As title, looking to buy some poles cheap off the internet and wondering what size in order for them to be suitable for showjumps. Thanks


----------



## Eriskayowner (20 February 2011)

Diameter varies but generally about 4" or so. Length is usually either 10' or 12', although stile poles etc are usually 6' or so.


----------



## Cash (20 February 2011)

thanks


----------



## Cuffey (20 February 2011)

Ask at local sawmills, some up here do machined treated poles to collect and paint yourself


----------



## noblesteed (20 February 2011)

SJ poles are 4" diameter and 8 or 10' long.

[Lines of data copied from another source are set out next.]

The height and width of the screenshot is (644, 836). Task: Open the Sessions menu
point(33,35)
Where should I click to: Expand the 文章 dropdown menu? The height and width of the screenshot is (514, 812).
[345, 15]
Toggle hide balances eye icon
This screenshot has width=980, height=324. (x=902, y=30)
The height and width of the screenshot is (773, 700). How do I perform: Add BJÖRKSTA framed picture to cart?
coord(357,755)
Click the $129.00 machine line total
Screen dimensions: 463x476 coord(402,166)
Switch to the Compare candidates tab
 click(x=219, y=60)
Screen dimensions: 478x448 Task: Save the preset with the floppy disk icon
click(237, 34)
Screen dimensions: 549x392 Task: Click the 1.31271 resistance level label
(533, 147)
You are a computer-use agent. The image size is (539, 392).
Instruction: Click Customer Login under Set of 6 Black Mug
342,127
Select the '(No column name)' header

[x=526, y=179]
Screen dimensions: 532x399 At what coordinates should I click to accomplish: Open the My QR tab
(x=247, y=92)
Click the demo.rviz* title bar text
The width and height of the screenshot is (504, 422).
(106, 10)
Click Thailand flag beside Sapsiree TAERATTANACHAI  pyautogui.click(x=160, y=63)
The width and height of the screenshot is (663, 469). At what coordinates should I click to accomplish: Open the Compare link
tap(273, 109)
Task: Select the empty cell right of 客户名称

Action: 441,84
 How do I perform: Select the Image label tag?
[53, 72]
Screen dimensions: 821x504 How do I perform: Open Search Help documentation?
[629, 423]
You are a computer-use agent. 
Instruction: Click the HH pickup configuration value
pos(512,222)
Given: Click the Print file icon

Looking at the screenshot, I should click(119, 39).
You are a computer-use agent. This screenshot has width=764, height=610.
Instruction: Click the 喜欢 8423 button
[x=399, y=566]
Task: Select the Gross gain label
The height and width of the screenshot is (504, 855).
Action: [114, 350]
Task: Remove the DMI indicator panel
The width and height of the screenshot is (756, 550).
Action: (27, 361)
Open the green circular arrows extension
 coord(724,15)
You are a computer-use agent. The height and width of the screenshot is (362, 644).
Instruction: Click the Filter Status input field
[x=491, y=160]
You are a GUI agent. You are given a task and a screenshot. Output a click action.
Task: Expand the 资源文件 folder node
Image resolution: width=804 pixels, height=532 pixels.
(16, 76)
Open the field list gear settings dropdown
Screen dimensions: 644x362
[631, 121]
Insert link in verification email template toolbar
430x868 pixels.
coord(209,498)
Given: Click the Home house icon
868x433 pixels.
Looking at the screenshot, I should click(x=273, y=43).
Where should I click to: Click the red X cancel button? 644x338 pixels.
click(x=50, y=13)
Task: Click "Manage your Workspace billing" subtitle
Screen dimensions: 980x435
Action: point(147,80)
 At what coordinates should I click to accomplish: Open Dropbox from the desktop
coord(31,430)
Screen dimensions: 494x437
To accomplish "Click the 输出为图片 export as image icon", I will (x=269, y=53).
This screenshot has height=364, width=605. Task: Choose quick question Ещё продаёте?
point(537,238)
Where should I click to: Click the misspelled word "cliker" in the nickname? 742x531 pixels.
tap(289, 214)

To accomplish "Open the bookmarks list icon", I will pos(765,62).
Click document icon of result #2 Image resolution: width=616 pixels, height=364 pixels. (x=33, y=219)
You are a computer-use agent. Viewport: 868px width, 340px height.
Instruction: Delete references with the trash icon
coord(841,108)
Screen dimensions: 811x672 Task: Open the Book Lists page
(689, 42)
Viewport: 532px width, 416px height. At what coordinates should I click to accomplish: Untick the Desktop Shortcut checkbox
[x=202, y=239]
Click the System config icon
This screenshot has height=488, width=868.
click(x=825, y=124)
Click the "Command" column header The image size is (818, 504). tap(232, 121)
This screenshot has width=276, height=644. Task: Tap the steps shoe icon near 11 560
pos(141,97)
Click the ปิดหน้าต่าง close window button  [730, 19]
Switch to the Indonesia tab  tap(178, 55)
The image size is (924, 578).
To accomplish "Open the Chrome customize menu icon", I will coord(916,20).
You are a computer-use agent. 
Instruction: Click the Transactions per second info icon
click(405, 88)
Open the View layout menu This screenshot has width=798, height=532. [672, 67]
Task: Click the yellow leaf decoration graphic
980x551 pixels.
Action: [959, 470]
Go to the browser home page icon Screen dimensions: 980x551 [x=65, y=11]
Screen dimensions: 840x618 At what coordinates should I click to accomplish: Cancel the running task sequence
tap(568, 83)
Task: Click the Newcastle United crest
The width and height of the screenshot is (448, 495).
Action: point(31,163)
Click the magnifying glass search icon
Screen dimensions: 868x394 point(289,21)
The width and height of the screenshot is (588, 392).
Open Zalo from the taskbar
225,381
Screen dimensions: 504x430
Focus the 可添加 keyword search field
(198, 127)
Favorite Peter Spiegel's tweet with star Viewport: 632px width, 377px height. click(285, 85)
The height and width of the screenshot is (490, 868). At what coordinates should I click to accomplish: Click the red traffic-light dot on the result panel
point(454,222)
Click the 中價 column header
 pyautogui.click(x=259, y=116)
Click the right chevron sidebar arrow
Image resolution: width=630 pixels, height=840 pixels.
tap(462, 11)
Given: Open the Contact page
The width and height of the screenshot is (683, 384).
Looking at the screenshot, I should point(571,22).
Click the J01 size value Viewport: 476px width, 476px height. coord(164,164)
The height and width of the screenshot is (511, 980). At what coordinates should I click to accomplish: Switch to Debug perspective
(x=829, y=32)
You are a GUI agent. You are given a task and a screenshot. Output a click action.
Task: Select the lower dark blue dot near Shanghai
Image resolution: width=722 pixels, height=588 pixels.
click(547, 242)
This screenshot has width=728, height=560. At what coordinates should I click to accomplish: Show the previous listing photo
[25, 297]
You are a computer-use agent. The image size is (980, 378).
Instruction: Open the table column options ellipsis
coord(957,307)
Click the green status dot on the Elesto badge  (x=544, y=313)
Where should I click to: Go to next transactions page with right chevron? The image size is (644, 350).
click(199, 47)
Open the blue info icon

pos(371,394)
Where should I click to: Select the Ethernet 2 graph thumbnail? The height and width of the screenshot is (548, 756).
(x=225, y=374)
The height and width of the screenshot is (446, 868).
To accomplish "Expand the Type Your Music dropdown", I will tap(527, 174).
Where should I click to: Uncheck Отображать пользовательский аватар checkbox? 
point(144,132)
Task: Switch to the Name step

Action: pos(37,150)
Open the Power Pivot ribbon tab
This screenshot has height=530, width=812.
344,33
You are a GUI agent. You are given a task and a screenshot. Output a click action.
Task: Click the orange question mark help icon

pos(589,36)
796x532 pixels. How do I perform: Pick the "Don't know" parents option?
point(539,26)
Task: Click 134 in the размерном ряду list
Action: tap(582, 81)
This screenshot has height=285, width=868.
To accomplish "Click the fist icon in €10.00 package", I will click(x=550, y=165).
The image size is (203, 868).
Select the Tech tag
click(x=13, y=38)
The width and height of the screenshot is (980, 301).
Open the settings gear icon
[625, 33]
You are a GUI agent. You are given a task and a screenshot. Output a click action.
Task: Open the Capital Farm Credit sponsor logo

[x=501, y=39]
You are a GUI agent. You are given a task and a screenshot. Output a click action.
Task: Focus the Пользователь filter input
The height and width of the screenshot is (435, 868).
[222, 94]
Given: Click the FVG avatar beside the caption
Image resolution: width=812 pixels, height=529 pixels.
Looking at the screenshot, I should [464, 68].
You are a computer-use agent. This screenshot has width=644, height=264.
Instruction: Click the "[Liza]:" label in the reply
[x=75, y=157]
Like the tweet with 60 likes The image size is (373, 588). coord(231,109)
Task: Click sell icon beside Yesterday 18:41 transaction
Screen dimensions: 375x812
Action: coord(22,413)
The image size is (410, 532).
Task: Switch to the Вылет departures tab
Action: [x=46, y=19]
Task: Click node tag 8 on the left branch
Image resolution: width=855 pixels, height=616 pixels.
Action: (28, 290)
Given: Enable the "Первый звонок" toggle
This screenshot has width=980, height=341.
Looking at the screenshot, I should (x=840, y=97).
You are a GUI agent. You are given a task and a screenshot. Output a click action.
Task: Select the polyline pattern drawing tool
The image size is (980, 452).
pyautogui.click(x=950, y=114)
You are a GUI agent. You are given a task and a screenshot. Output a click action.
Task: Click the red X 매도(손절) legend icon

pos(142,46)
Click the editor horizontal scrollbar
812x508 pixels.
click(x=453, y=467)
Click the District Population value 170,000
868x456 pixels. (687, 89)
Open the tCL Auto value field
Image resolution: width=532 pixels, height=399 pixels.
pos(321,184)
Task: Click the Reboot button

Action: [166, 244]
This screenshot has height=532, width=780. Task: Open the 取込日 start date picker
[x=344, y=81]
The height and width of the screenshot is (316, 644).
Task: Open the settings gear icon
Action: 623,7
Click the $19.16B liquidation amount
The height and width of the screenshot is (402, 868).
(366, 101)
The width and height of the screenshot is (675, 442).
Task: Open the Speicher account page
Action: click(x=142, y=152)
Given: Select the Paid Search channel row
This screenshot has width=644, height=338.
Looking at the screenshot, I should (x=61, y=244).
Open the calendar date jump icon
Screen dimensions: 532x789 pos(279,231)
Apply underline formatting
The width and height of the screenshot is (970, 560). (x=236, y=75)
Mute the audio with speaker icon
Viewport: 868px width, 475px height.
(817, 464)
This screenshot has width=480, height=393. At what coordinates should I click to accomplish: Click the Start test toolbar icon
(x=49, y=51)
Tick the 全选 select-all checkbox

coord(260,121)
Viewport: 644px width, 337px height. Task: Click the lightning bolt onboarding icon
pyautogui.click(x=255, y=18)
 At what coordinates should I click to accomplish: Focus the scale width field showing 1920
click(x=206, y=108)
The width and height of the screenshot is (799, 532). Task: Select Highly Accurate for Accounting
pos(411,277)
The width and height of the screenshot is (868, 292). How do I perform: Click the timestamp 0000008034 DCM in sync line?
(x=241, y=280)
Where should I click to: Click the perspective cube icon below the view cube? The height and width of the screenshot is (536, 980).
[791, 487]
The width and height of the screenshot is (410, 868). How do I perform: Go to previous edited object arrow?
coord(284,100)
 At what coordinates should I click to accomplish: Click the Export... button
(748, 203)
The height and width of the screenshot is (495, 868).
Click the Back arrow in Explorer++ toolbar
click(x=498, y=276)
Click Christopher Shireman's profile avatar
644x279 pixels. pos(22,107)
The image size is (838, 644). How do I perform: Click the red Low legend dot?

Last summer I bought some poles from a sawmill, they come in 12' lengths and I paid about £3 each for them. You can buy them 3" or 4" dia and I actually bought the 3" diameter ones as they are lighter so carry around and so better for use at home. 
They were already weathered and I coated them in undercoat then gloss, I had great fun painting the stripes on!
I would definitely recommend doing that as it is far cheaper and you can choose your colours!
This summer I intend to have a go at making planks.


----------



## OneInAMillion (20 February 2011)

4 inches and nearly always 12 foot

the ones we use at home are 3 inches and 6 foot! not only are they much cheaper but it has taught me to be more accurate and FH knocks a lot less down now!


----------